User:Sujithvm

From SMC Wiki
Revision as of 03:25, 22 March 2014 by Sujithvm (talk | contribs)

Personal Information

  • Name : Sujith V
  • Telephone : +91 7259281007
  • Freenode IRC Nick : sujithvm
  • University and Current Education : Pursuing 2nd year Computer Science Engineering at PES Institute of Technology, Bangalore South Campus.
  • Hometown : Palakkad, Kerala
  • Github : https://github.com/SujithVadakkepat
  • Why do you want to work with the Swathanthra Malayalam Computing? :

Swathanthra Malayalam Computing has been technologically serving a large part of Indian community by developing state of the art modules in Indic Language processing. It would be a great privilege to collaborate and work with SMC and simultaneously have an enriching experience of contributing to Open Source Community.

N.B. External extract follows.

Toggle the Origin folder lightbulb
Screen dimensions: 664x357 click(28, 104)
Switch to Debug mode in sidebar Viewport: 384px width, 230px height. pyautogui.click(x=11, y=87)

  • Do you have any past involvement with the Swathanthra Malayalam Computing or another open source project as a contributor? :

No.

  • Did you participate with the past GSoC programs, if so which years, which organizations? :

No, this will be my first time participating in GSoC.

  • Do you have other obligations between May and August ? Please note that we expect the Summer of Code to be a full time, 40 hour a week commitment :

No.

  • Will you continue contributing/ supporting the Swathanthra Malayalam Computing after the GSoC 2014 program, if yes, which area(s), you are interested in? :

Yes, I would love to contribute to SMC even after GSoC 2014. The areas which I am interested in contributing to are Natural Language Processing Algorithms, Java modules and Bug Fixing.

  • Why should we choose you over other applicants? :

Good programming experience in Java, Android, Python, C#, C, C++ And Javascript. I have developed quite a number of Android applications and have also worked on projects with Natural Language Processing in Python using NLTK Library. Also I am a regular participant in online coding competitions and have established a good position in CodeChef, TopCoder and Hackerrank.

Proposal Title : Android SDK for SILPA


1 Summary
SILPA (Swathanthra Indian Language Processing Applications) comprises of a set of applications for processing Indian Languages. The project aims at the development of Android SDK for Silpa modules which can aid developers in developing their Indic applications.

2 Project Description
Currently all the SILPA modules and applications for processing Indian languages are programmed in Python and Android developers face the limitation of benefiting from these efficient language processing modules by using it as a web service. Also Android is devoid of proper support for Indian Languages. The project focuses on developing an Android SDK for SILPA applications by porting all modules to Android Library and packing fonts to achieve consistency in viewing texts of different languages on all platforms and hence bridging the gap between SILPA modules and Android developers. This SDK will enable developers to enjoy freedom from Android fragmentation and support their Indic applications in the dominating Android application market.

3 Need it fulfills
i) This library will help developers to support their Indic Android applications.
ii) Can possibly help millions of Indian mobile phone users who can communicate only in their native languages.
iii) Popularising Silpa in the Android developer community.

4 Relevant experience
i) I have developed several numbers of Android apps whose details have been mentioned below.
ii) I have Worked in Python in creating NLP modules such as efficient sentiment analyzer, Readability index for text etc.
iii) Worked with www.sanfoundry.com in contributing Java programs on Data Structures and Algorithms as a part of Open Learning Project.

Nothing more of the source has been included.